Artificial intelligence has solved one of the greatest puzzles in biology, by predicting the shape of every protein expressed in the human body.
The research was carried out by London AI company DeepMind, which used its AlphaFold algorithm to build the most complete and accurate database yet of the human proteome, which underpins human health and disease.
Last week, DeepMind published the methods and code for its model, AlphaFold2 in Nature, showing it could predict the structures of known proteins with almost perfect accuracy.
It followed that with its second Nature paper in as many weeks, published on Thursday, showing that the model could confidently predict the structural position for almost 60 per cent of amino acids, the building blocks of protein, within the human body, as well as in a host of other organisms such as the fruit fly, the mouse and E.coli bacteria.
The structural position for only about 30 per cent of amino acids was previously known. Understanding the position of amino acids allows researchers to predict the three-dimensional structure of a protein.
The set of 350,000 protein structure predictions is now available via a public database hosted by the European Bioinformatics Institute at the European Molecular Biology Laboratory (EMBL-EBI).
“Accurately predicting their structures has a huge range of scientific applications from developing new drugs and treatments for disease, right through to designing future crops that can withstand climate change, or enzymes that can degrade plastics,” said Edith Heard, director-general of the EMBL. “The applications are limited only by our imaginations.”
Protein structures matter because they dictate how proteins do their jobs. Knowing a protein’s shape — say a Y-shaped antibody — tells scientists more about what that protein’s role is.
Misshapen proteins can cause diseases such as Alzheimer’s, Parkinson’s and cystic fibrosis. Being able to easily predict a protein’s shape could allow scientists to control and modify it, so they can improve its function by changing its DNA sequence, or target drugs that could attach to it.
Accurate prediction of a protein’s structure from its DNA sequence has been one of biology’s grandest challenges. Current experimental methods to determine the shape of a single protein take months or years in a laboratory, which is why only about 180,000 protein structures have been solved, of the more than 200m known proteins in living things.

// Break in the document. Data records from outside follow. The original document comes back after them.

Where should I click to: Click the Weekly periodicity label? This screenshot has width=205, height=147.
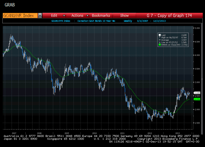(x=128, y=21)
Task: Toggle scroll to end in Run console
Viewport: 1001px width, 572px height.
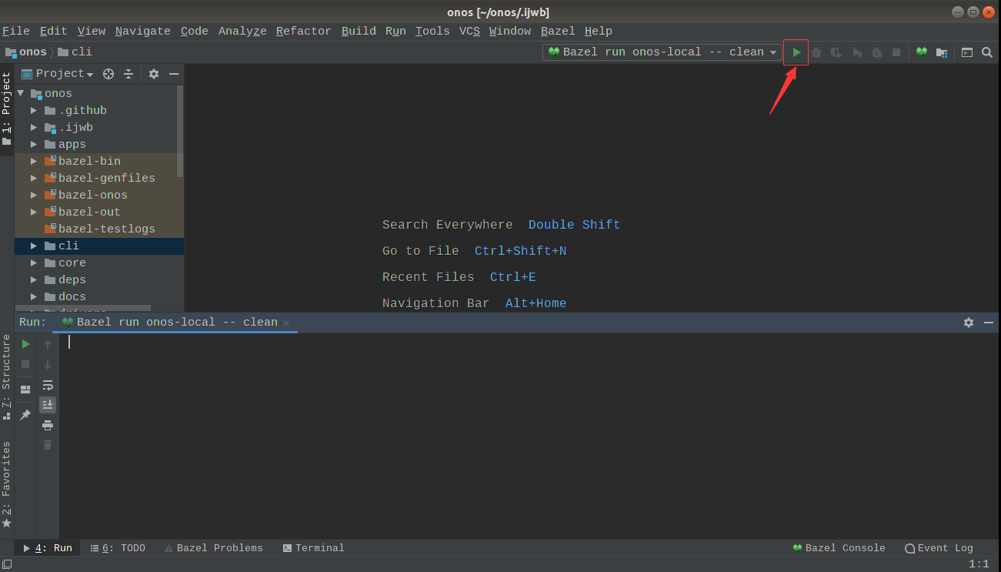Action: point(48,405)
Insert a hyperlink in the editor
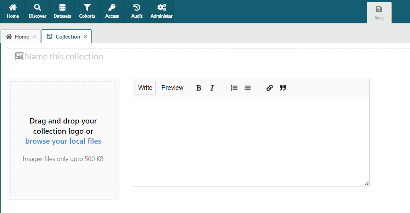Image resolution: width=410 pixels, height=213 pixels. tap(269, 88)
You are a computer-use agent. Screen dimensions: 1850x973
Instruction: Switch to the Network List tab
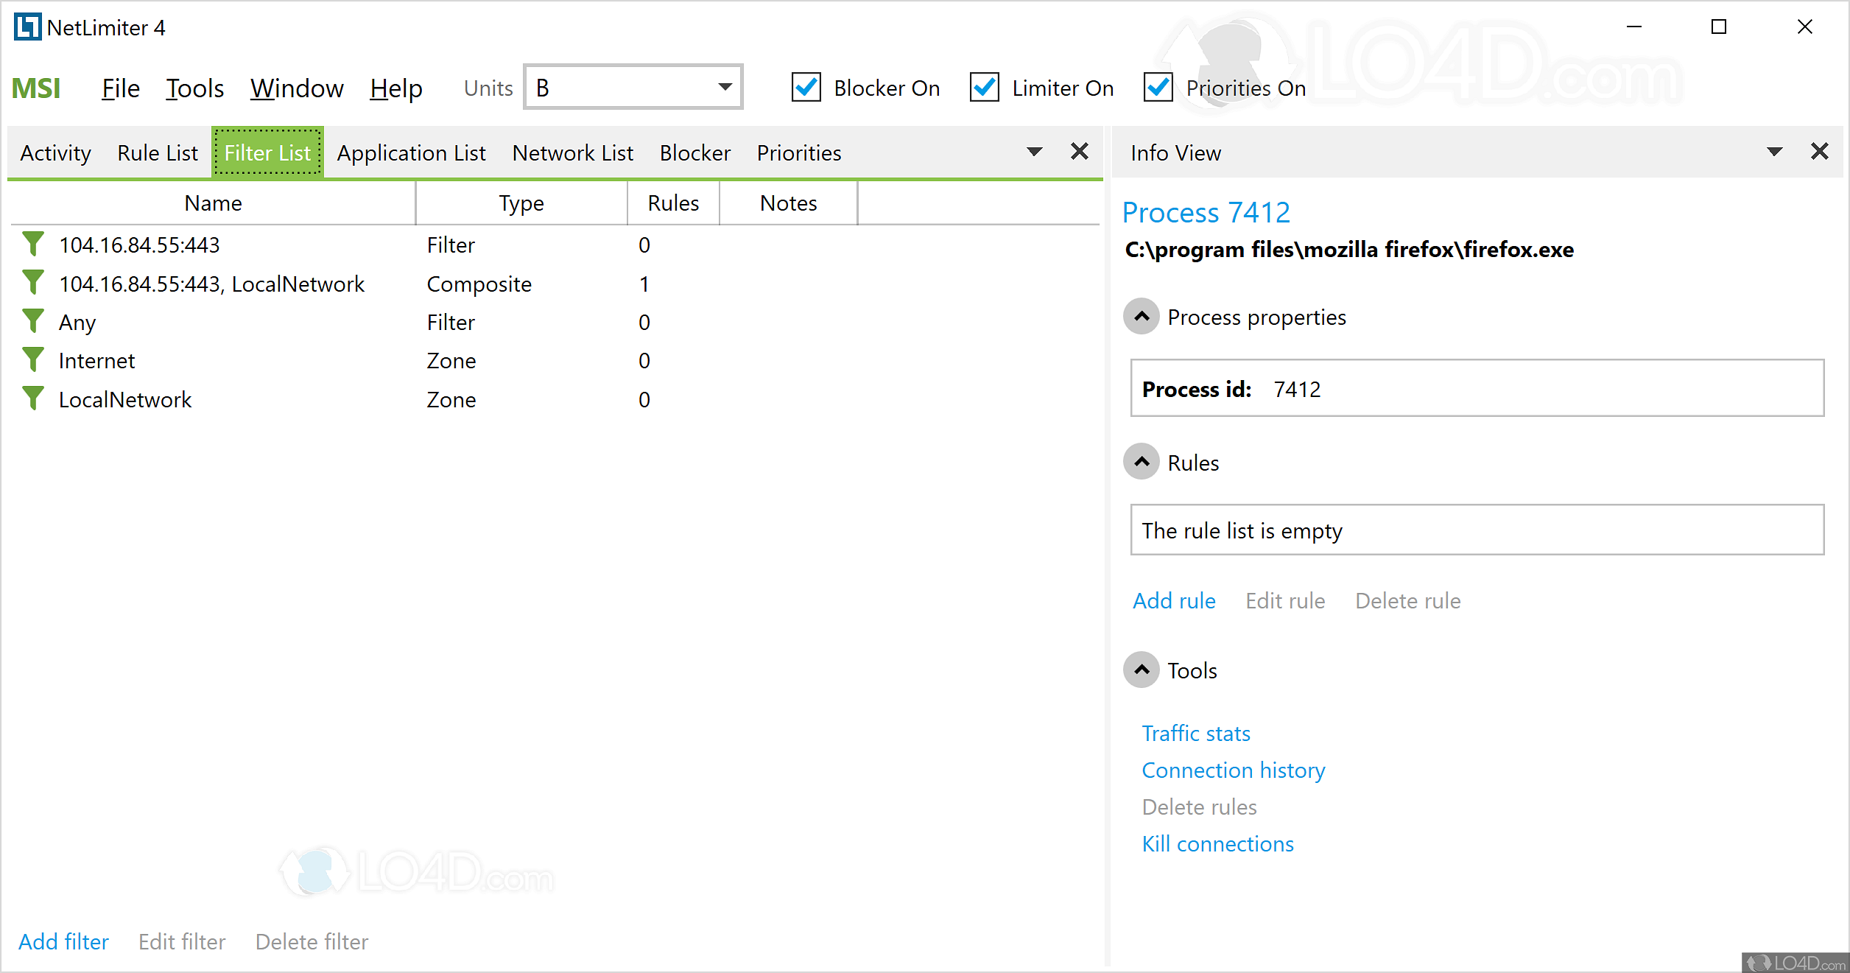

“We believe that this will represent the most significant contribution AI has made to advancing the state of scientific knowledge to date,” said DeepMind’s chief executive Demis Hassabis. “Our ambitions are to expand [the database] in coming months to the entire protein universe of over 200m proteins.”
Scientists who have not been involved with DeepMind’s research used phrases such as “spine-tingling” and “transformative” to describe the impact of the advance, likening the data set to the human genome.
“It was one of those moments when my hair stood up on the back of my neck,” said John McGeehan, director of the Centre for Enzyme Innovation at the University of Portsmouth, and a structural biologist who has been testing out the AlphaFold algorithm over the past few months.
“We are able to use that information directly to develop faster enzymes for breaking down plastics. Those experiments are under way immediately, so the acceleration to that project here is multiple years.”
AlphaFold is not without limitations. Proteins are dynamic molecules that constantly change shape depending on what they bind to, but DeepMind’s algorithm can predict only a protein’s static structure, said Minkyung Baek, a researcher at the University of Washington’s Institute for Protein Design.
However, its biggest contribution to scientists was the fact that it was open-sourced, she said. “Last year they showed [this] is all possible but did not provide any code, so people knew it was there, but could not use it.”
In the seven months after DeepMind’s announcement Baek and her colleagues used DeepMind’s idea to build their own open-sourced version of the algorithm that they called RosettaFold, and was published in the journal Science last week. “I’m really glad they have made it all publicly available, that is a huge contribution to biological research and also for commercial pharma,” she said. “Now more people can benefit from their method [and] it advances the field much more quickly.”